Australia’s AUKUS tributes

Mar 26, 2024
Chess Kings painted in the colours of the UK, Australia and the US to represent AUKUS

Of course, at this time of rising living costs, economic uncertainty, and impending climate disaster, subsidising the British and American submarine construction industrial bases is the obvious priority. At least it seems that way to the Albanese government.

The lack of a convincing strategic justification for the AUKUS-SSNs is a separate matter from the approach of the government in this mistaken acquisition. Massive taxpayer funds flow through the governments hands on the basis of media releases.

The problems with the American submarine industrial base have been well exposed in the media, US Congressional Research Reports, and Pearls and Irritations. Although these issues have been jauntily brushed aside by the Defence Minister with unsupported optimism, now the other creaking great power nuclear submarine industry will be bolstered by the smallest partner in the AUKUS charade.

Even more obvious to Minister Marles, apparently, was the current priority for Australia to inject £2.4 billion of Australia taxpayer funds into Rolls-Royce whose profits more than doubled last year, amid a surge in defence orders; rising to £1.6 billion as its revenues surged 22 per cent to £16.5 billion. Seems a worthy recipient of Marles’ largess.
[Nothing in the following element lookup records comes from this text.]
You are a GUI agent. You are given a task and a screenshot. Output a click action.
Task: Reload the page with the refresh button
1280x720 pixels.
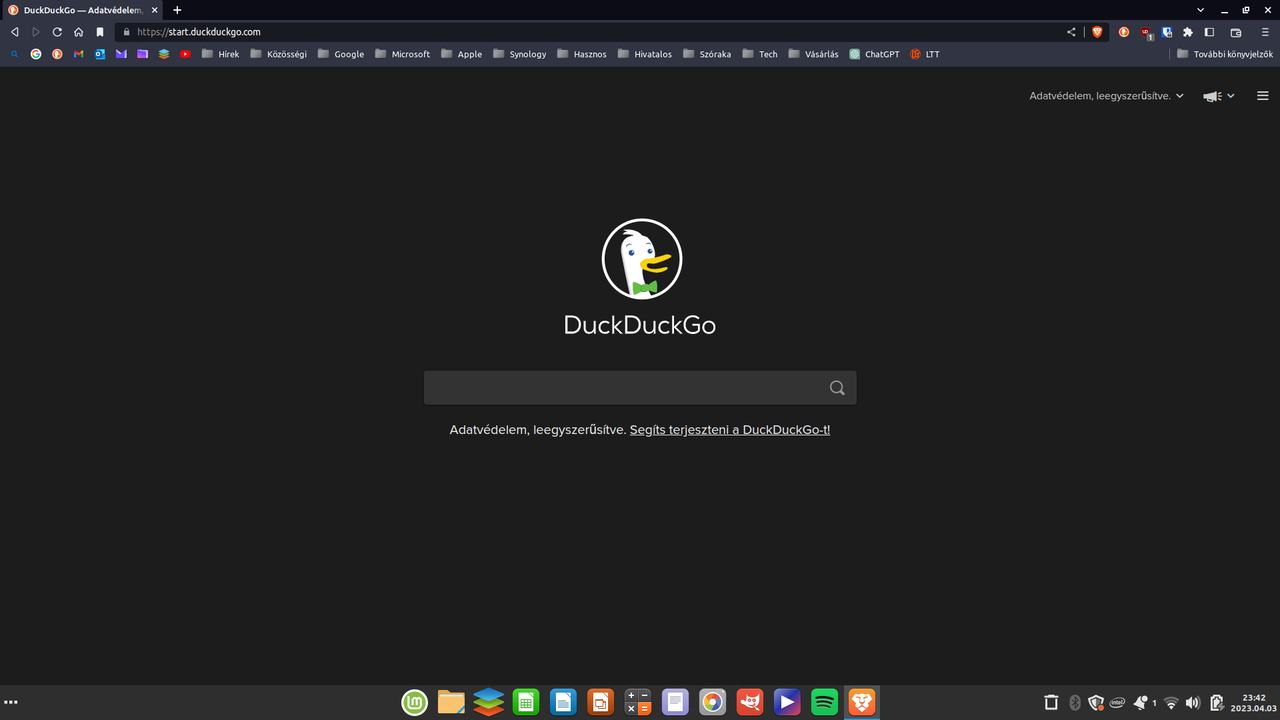coord(57,31)
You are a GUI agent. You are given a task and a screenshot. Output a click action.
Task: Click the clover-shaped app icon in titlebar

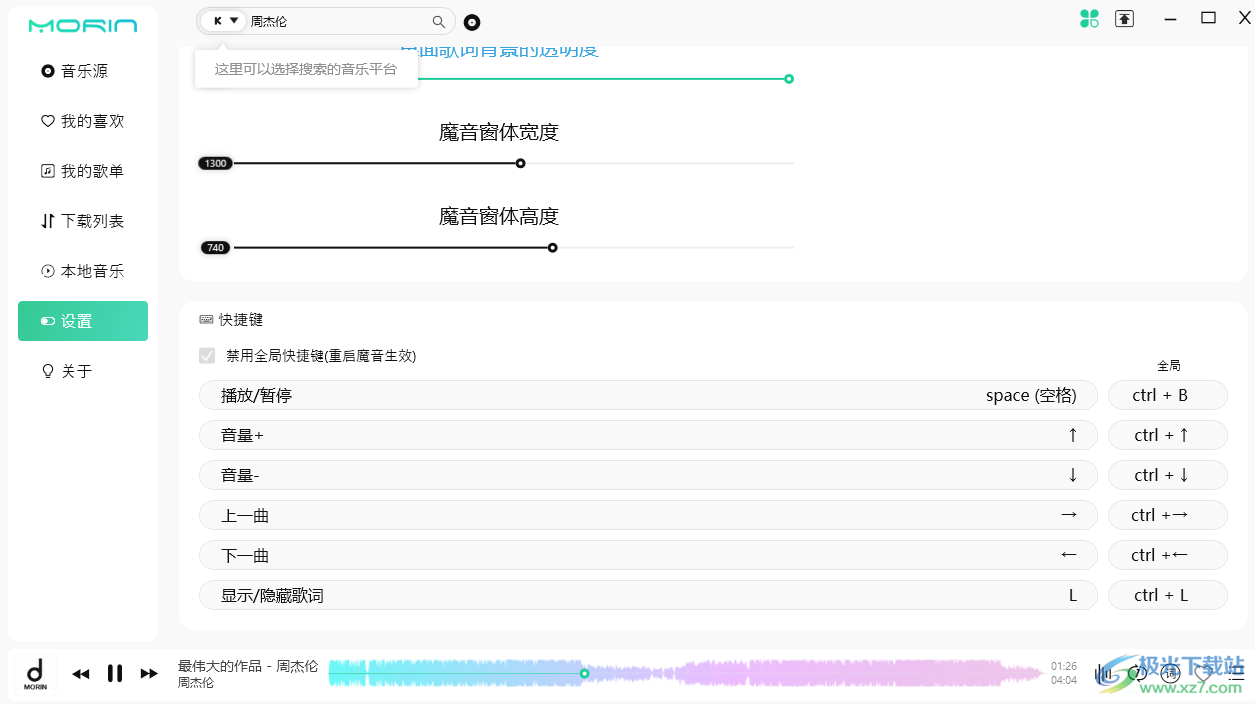1089,19
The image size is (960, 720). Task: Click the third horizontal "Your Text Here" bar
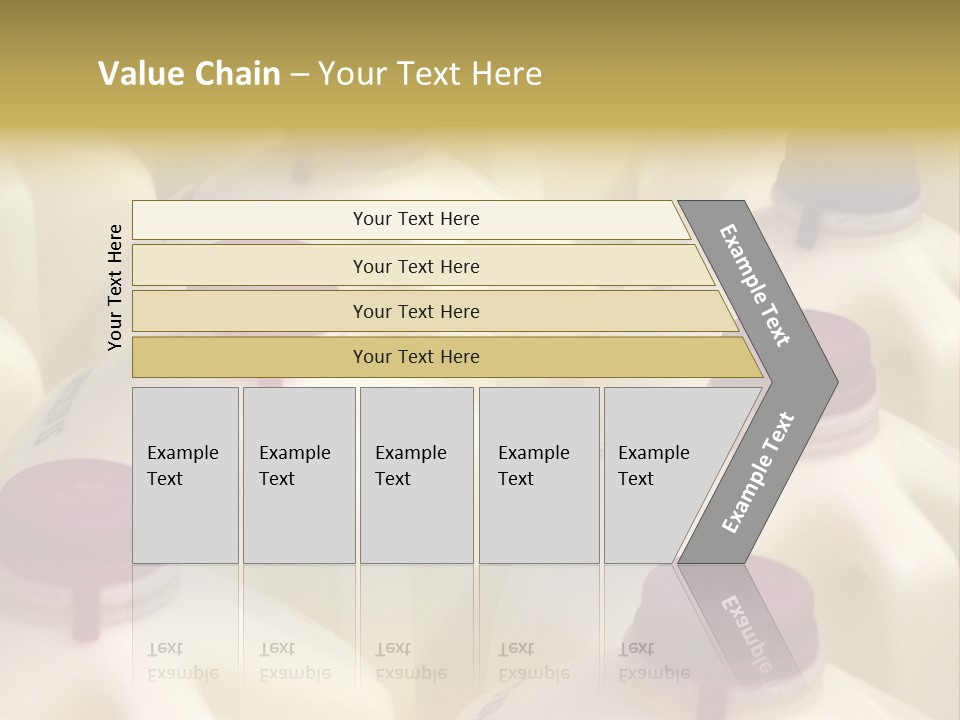click(x=416, y=311)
The Marles contribution to an already viable company seems intended to help them expand the Core Production Capability (CPC) that delivers nuclear reactor cores for the Royal Navy’s submarine programme. In its Annual Report on Major Projects 2022-23, the UK’s Infrastructure and Project Authority flagged the CPC as red; meaning “Successful delivery of the project appears to be unachievable”.

The UK House of Commons Committee of Public Accounts’ report on the Ministry of Defence’s (MoD) Equipment Plan 2023–2033 reports, “The MoD has not had the discipline to balance its budget by making the difficult choices about which equipment programmes it can and cannot afford”.

In particular it notes, “The greatest cause of cost increases, however, is the MoD’s decision to fully fund the nuclear enterprise. The report calls the MoD “unwilling to address this deficit by making major decisions about cancelling programmes”. The estimated cost of the nuclear budget for the coming decade went from £38.2 billion to more than £109 billion.

At a glance it appears there is a risk that British industry will not be able to deliver a key component of the AUKUS-SSNs; it is certainly not guaranteed to do so on time or cost effectively. And there is an additional risk the RN may have to scale back or pull out of the AUKUS-SSNs program for budgetary reasons.

The grandees of the Australian Defence Organisation, who have led the government into the AUKUS pipe dream of believing that nuclear-powered submarines delivered in the 2040s, 2050s, and 2060s, would provide security in the 2020s, 2030s, and 2040s, surely looked deeply at the risks and found them acceptable.

Everything seems to rest on the availability of Virginia class submarines, from an under-equipped USN supported by an underperforming industrial base, and a joint acquisition of AUKUS-SSNs from a sclerotic nuclear enterprise faced with difficult capability choices because of underfunding. Perhaps the answer to all these issues, and the source of Marles’ confidence, is in the details of the arrangements that haven’t yet been revealed to the public. Details that might explain to the taxpayer how these contributions aren’t just tributes.

When you take into account the inability of the US and UK to meet their own nuclear submarine requirements, and the considerable uncertainty that they will be able to improve their performance in the medium term, it is clear there is a serious risk to AUKUS. Coupled with political uncertainty over the commitment from Australia’s partners given the likely defeat of the Tories in the UK and the real possibility of Donald Trump’s return to office in the US the risks to AUKUS-SSNs seem large and not subject to mitigation.

The current raft of ministers are unlikely to be still in office in 2030 and beyond when this whole adventure could go pear-shaped, leaving Australia without an effective defence capability for decades, if the government’s alarmist threat assessment is accepted. That’s politics.